To take the measure of Middle England’s taste buds, we need look no further than the harmless Suffolk crooner Ed Sheeran. Men don’t want to be him, women don’t want to be with him, but he writes a lovely tune. Earlier this year, the Springsteen of Framlingham launched a hot sauce, Tingly Ted’s, made by Kraft Heinz. Supposedly titled after his childhood nickname, it is available in both ‘Tingly’ and ‘Xtra Tingly’ varieties.
Celebrities have never been shy of a product endorsement. In America, more used to heat, celebrity hot sauces are 10 a penny. Alice Cooper and Mötley Crüe both have ranges. The meeker Brits have historically eschewed chilli infusions, unless you count Loyd Grossman’s tomato and chilli pasta sauce, which you shouldn’t, because the chilli is barely perceptible.
But if anyone knows what the people want, it’s Sheeran. Besides, he is not alone in lighting out for spicier territory. Allan Lamb, the former England cricketer, has got involved too, with his Banhoek chilli oil. Cricketers have traditionally favoured less exciting food and drink tie-ins: think Waitrose and Laithwaites. Ian Botham has his own wine, Phil Tufnell had Foster’s. Lamby has a fiery infusion of bird’s-eye chillies in rapeseed oil, handmade near Stellenbosch, South Africa.
In supermarkets, meanwhile, sriracha and peri-peri sauces now compete with mayonnaise and ketchup.
Like it or not, this is what progress looks like. Despite our long history of invading spice-growing regions, British domestic tastes – or at least white, Anglo-Saxon British domestic tastes – had remained stubbornly unspicy. The heat of Indian and Pakistani dishes was muted. Mexican food was bashed into Old El Paso abominations. Thai curries were tamed into something acceptably mild for the pub crowd.

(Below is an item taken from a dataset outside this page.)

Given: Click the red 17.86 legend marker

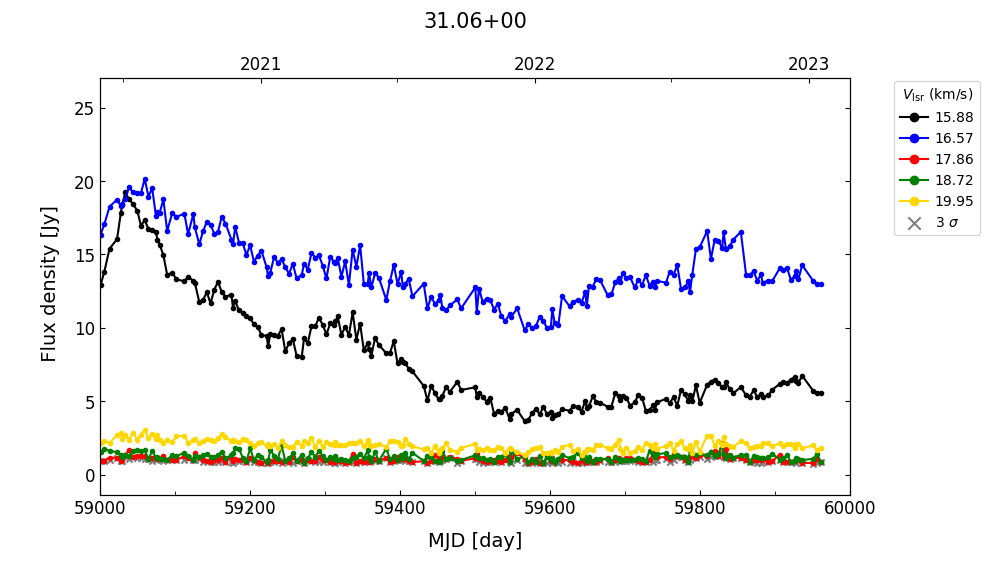Looking at the screenshot, I should (x=914, y=159).
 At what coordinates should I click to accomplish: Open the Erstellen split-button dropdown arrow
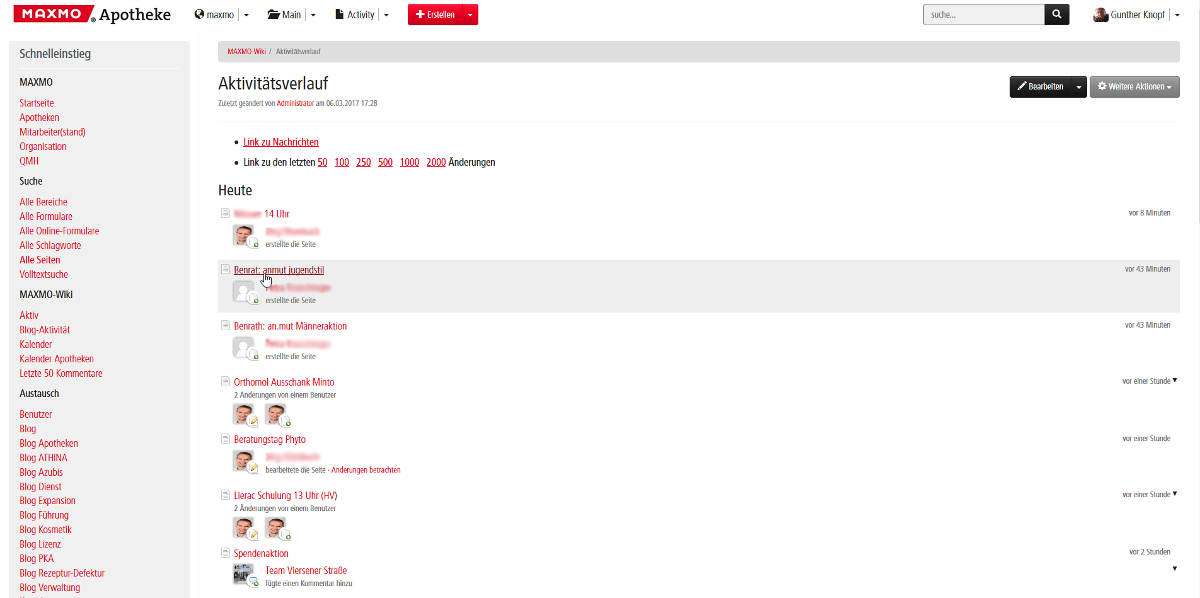470,15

Like entropy, however, chilli only increases. Partly it is to do with changing British demographics. Until the 20th century, immigration to Britain was mostly from other chilli-averse countries. Whatever else the Normans brought, it was not a love of spice.
But over the past 100 years or so there has been a welcome influx of people who can handle the heat. Partly it’s foreign travel. Also, eaters are waking up to the fact that the burning sensation of a chilli is just that – a sensation – a chemical illusion caused by capsaicin molecules binding to receptors. Your mouth is not actually on fire.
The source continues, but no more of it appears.